Neil Humphreys: Arsenal must not repeat Robin van Persie mistake with Aubameyang
Gunners must convince star striker of club's ambition
At Wembley, the legendary Arsenal forward laid out Mikel Arteta's dilemma. The money will never be enough to convince a multi-millionaire to stay.
There has to be something more than a pay rise and the odd FA Cup win.
A new contract must come with the promise of a place in the pantheon and a legacy that befits a peak performer's stature within the world game.
The legendary Arsenal striker didn't get those assurances. So Robin van Persie left in 2012 and won the English Premier League title somewhere else.
Pierre-Emerick Aubameyang will do the same if he believes the Gunners' ambition does not match his own. At 31, his age determines his impatience, just as his current form justifies his selfishness.

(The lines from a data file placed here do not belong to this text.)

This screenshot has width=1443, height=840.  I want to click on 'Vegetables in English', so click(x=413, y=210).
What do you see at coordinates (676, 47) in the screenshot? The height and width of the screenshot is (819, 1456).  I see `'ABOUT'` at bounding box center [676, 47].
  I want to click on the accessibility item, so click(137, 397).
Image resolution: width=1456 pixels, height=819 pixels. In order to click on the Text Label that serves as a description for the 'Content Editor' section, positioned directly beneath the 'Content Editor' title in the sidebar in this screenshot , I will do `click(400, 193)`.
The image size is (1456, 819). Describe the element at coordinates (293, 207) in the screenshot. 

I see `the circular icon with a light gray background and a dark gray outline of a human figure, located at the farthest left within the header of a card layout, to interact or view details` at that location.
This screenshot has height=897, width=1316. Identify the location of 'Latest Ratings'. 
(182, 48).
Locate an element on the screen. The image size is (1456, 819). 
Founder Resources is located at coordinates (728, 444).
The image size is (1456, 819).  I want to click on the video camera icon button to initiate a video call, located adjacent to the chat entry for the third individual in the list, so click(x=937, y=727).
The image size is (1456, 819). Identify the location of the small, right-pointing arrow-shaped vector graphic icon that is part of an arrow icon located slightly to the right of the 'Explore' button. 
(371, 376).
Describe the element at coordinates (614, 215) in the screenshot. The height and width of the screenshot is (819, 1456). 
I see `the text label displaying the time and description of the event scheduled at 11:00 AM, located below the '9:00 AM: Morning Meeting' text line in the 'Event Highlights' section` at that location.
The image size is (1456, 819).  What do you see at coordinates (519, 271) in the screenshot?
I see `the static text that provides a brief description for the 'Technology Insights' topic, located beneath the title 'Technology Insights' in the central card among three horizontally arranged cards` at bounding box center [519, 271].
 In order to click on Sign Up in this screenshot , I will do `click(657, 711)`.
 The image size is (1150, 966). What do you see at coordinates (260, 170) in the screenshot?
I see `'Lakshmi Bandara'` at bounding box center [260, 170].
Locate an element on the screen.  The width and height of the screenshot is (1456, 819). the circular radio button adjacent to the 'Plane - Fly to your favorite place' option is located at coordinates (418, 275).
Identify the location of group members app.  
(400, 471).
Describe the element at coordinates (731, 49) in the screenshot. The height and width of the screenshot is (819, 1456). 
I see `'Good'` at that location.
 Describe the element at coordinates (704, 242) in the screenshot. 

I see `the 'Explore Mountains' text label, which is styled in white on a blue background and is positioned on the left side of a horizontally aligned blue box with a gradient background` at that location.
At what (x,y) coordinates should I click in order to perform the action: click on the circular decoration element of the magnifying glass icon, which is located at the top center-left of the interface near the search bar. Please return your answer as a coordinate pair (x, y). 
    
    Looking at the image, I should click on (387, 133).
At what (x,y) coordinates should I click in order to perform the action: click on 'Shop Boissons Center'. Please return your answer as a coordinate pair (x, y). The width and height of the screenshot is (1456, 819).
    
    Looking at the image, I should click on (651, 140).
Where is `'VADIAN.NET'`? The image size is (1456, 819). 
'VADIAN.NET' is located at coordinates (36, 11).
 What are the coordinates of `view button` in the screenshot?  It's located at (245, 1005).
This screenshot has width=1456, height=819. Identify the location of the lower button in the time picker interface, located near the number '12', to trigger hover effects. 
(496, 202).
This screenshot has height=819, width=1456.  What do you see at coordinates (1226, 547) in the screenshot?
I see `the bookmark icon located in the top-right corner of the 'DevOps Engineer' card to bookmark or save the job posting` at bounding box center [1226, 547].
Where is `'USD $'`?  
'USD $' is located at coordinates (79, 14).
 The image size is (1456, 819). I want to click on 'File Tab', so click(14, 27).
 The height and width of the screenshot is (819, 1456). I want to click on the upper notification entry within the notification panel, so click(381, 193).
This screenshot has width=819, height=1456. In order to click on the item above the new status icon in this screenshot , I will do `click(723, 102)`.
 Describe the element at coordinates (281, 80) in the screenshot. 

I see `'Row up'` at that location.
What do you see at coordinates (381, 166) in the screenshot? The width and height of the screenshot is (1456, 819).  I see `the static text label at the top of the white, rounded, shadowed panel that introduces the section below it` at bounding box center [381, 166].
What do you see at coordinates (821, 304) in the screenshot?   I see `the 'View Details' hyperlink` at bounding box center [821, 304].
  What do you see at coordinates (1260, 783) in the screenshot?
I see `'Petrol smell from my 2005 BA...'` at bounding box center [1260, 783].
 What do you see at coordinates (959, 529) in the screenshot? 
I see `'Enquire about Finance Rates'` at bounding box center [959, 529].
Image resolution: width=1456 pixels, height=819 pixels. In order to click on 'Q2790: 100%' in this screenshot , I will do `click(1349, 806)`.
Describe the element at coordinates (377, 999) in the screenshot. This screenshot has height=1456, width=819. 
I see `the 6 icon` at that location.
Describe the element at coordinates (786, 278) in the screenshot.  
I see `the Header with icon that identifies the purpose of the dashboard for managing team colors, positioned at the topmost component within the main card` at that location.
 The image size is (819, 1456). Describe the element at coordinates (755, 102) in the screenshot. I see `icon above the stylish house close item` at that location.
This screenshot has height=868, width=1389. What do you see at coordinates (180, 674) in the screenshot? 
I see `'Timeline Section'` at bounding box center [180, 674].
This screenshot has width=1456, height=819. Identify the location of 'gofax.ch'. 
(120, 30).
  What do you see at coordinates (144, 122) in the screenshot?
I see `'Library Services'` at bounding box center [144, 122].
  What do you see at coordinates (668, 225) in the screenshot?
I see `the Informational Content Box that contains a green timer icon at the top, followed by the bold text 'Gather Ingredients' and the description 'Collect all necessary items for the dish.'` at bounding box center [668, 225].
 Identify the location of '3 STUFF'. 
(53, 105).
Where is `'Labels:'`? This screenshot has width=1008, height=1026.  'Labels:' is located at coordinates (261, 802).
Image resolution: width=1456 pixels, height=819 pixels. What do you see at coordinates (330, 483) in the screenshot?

Aubameyang has earned the right to leave because - and this is the unpalatable reality for the Gunners - Arsenal do not really deserve to keep him.
In winning the club's 14th FA Cup essentially on his own, the No. 14 showed again that he is not so much guiding Arteta's men as he is carrying them, which isn't a reflection of Arteta's ability but an acknowledgement of the basket case he inherited.
Arteta's good fortune was to inherit a Champions League striker trapped within a Europa League squad.
Indeed, the Gunners' qualification for the second-tier European tournament was secured only with an Aubameyang brace in their 2-1 FA Cup final win over Chelsea, after knocking in a double in the semi-final against Manchester City.
Take away those FA Cup goals and Arsenal are a transitional, schizophrenic squad of ageing brands and youthful potential that managed only an eighth-placed finish in the EPL.
Take away Aubameyang's 29 goals in all competitions and the Gunners might have flirted with relegation.
Two extremes, perhaps, but the difference between the two was Aubameyang.
He ended the season one goal shy of that other Arsenal legend's tally back in 2013. But van Persie's 30-goal haul was delivered in a Manchester United jersey, securing a final title for Sir Alex Ferguson in his last season.
Van Persie was back at Wembley for the FA Cup final, in a commentary box this time, watching a Gunners striker who was clearly greater than the sum of Arsenal's parts. The deja vu must have been overwhelming.
In recent interviews, the Dutchman has repeated words that Arteta should never tire of hearing. Rich footballers at the peak of their powers are rarely swayed by dollars and cents. Ambition trumps avarice.
Like Aubameyang, van Persie had a year left to run on his contract when he met with Arsenal's then-chief executive Ivan Gazidis to discuss the club's future.
According to the Dutchman, his demands related to squad investment. In a financial sense, it really wasn't personal, but strictly business. Van Persie wanted to know how much was likely to be spent on the first team, rather than himself.
Arsenal's answers lacked conviction. So van Persie joined United and gave the Gunners 30 reasons to regret not complementing his ability with better teammates.
The Dutchman was already extremely wealthy before his move to Old Trafford. But the Theatre of Dreams gave him an EPL winners' medal. And that's priceless.
From his vantage point at Wembley, van Persie could probably see the same cogs turning in Aubameyang's evasive, post-match interview. The Arsenal captain isn't willing to commit his future to anyone at the moment.
He wants what van Persie never had. He wants a promise.
Neither the prospect of another Europa League campaign nor a reported offer of a new contract worth £250,000 (S$450,000) a week will be enough to persuade the skipper to hang around in north London.
Arteta has to succeed where Gazidis and Arsene Wenger failed, and sell his vision and the scope of Arsenal's ambition to their best player.
At Wembley, the Spaniard had not one but two ghosts of seasons past to remind him of the club's poor track record when it comes to mismanaging restless superstars. Van Persie was in the stands. Mesut Oezil was away with the fairies.
The club's highest earner on £350,000 a week didn't make the bench. So, in keeping with social distancing guidelines, Oezil didn't make it inside the stadium.
The German's absence spoke volumes, reminding Arteta of the broken dressing room that he inherited from Unai Emery.
Aubameyang's amiable personality makes him a popular, inspirational character in the dressing room, a rare and necessary quality for a developing squad. He is everything that van Persie once was and nothing like Oezil now.
Arsenal have blundered twice with their most prized assets. Hopefully, third time's the charm for this charming man up front.
The Gunners can't guarantee the title with Aubameyang. But they'll win absolutely nothing without him.